# Strawberry recipes ISO



## Debbie (Feb 11, 2006)

I have a bunch of frozen strawberries, and am looking for some strawberry desserts or salads..... any suggestions?


----------



## pdswife (Feb 11, 2006)

*Paul's Strawberry Sauce (TNT)*

Description:
This is from one of our favorite Greek cookbooks.   

Paul uses strawberries but, it says you can use   peaches and pineapple too.

Ingredients:
4 cups sliced fruit
1- 1/2 cups sugar
3 tablespoons cornstarch
4 tablespoons lemon juice 
4 tablespoons brandy

Directions:
Put fruit into a heavy bottomed, perferably non-stick pan.   

In a small bowl, mix the cornstarch and sugar.   The quantity of sugar depends on how sweet your fruit is.

Spread the mixture over the fruit and sprinkle with the lemon juice.

Cover the pan and cook over low heat, stirring occasionally, until it is translucent and thick.   
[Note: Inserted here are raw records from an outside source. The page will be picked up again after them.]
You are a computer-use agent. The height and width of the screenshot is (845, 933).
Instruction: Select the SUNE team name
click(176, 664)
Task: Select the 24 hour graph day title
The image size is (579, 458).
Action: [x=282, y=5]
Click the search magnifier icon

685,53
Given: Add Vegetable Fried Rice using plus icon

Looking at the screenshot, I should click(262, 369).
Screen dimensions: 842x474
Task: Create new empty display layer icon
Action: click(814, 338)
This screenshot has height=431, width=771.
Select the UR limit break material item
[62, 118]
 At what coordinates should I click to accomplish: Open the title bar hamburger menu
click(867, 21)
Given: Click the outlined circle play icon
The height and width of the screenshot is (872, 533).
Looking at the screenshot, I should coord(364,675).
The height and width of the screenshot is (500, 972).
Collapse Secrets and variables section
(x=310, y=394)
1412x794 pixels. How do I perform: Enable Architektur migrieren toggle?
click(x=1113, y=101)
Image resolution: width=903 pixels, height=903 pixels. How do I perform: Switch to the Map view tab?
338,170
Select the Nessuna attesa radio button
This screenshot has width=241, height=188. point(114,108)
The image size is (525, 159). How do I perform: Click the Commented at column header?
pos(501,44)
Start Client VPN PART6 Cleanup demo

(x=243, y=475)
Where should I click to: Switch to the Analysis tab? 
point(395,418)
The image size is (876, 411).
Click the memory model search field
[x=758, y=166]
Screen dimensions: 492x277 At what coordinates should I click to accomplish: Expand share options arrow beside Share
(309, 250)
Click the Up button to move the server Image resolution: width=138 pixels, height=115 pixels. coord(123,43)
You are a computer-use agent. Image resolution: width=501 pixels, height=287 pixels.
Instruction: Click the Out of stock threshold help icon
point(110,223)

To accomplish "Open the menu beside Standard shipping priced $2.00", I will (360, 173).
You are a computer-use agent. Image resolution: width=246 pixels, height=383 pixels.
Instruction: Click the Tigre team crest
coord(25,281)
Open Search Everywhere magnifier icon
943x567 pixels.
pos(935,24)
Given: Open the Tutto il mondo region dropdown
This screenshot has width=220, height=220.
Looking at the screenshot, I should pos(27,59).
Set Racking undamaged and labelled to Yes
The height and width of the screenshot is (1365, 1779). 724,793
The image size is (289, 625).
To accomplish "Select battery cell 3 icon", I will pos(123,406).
Let it cool slightly and stir in the brandy.

We used it on vanilla ice cream.    It was wonderful. 
And very pretty.


----------



## licia (Feb 11, 2006)

I don't know if it works with frozen strawberries, but the fresh ones with a bit of balsamic vinegar is great.


----------



## Haggis (Feb 11, 2006)

Strawberries. Vanilla. Balsamic vinegar. Bit of sugar. Leave to mascerate for a bit then serve it on top of vanilla ice cream or french toast spread with mascarpone.

Also strawberries with mint or basil works fantastic. And a sprinkling of black pepper doesn't hurt either (and no I'm not talking about savoury dishes).


----------



## Debbie (Feb 12, 2006)

wow!  thank you for all the great ideas!


----------